We decided to use the excellent village pier which is free to use and initially tied up where the ferry would come in before moving to a med style mooring further in as the onshore wind increased. A Swedish catamaran, Alexander,  choose to anchor behind the pier and had a very nervous night as the SSE wind picked up to 30kts in gusts with just 30m of water behind them before they would be on the reef. They all looked tired when we met them ashore in the morning having had to do a double anchor watch. I slept beautifully.

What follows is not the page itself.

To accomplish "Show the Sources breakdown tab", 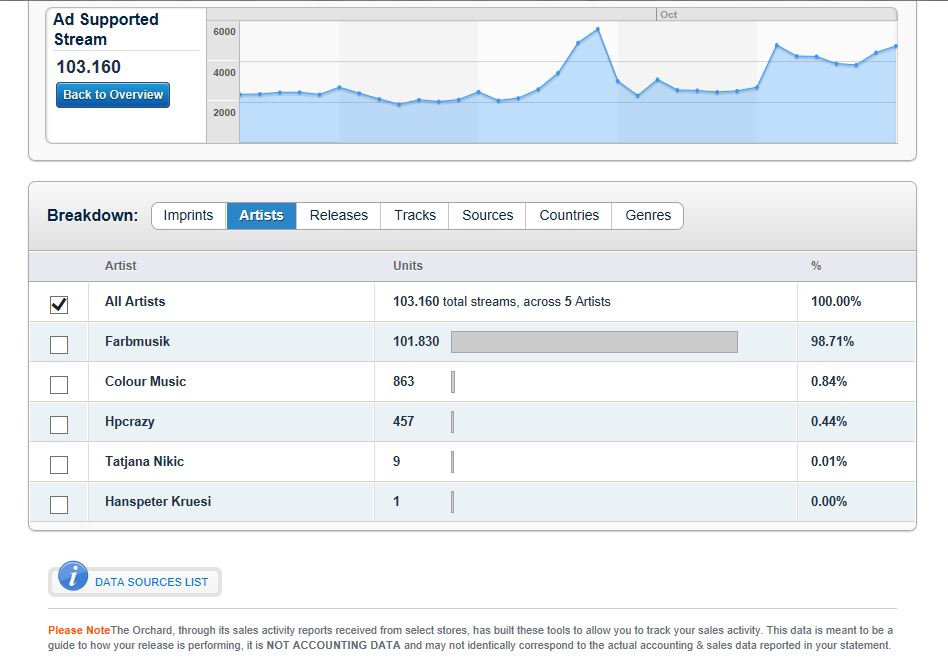I will coord(487,215).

ZigZag joined us the next morning. They had spent the extra day in Raroia trying to fix their watermaker. Sadly the patch Georg had tried couldn’t take the pressure and it had burst again. Their only solution is to buy a new pressure vessel which they think they should be able to get in NZ. We parked up together. With the wind howling and our wind generator trying to take off, there was no problem with power and our watermaker went on for some long runs to get them filled up as much as we could. To save us the heavy lifting,  we organised our own “ferry” to take water containers back and forward. It worked well!Makemo

We waited three days for the reinforced trades to depart, safely tied on to one of the best piers we have seen, sitting in crystal clear water with lots of fish around. The water is a little colder here and it may be that reason that the reef seems far healthier than those we have seen so far. It was a bit like swimming in a fish tank. Georg and I both had a quick go at ridding ourselves of some growth on the hulls. Skylark was pleasantly clear with just a few barnacles on the rudders. The hulls have a little slime on them – nothing to worry about – although the primer is showing through the antifouling in a lot of places.  I hoped it would last a little more than 6500Nm which is mileage we have done since we left Grenada nine months ago. Next time around, I’ll choose a hard paint or even better, an epoxy coppercoat……..


The girls had a great time rollerblading around, swimming and playing with the local kids, both Polynesian and French, the sons and daughters of the atoll’s doctor and nurse, newly arrived on the island for a two year posting. There was time for baking with licking the bowl out, as always, being one of the more popular activities.

Makemo Makemo  Makemo

The main village of the island is Pouheva, on the N side of the pass. It has a population of less than 300 which jumps to over 400 during school term times as it hosts the main school for the surrounding islands and the kids board. By size and population, it is one of the biggest atolls and it is used as one of the central hubs within the islands, Hao, Gambier, Rangiroa and Fakarava being the others. It is one of the few islands in the Tuamotus with a doctor appointed to it who is there to cover for the school and the surrounding islands as well.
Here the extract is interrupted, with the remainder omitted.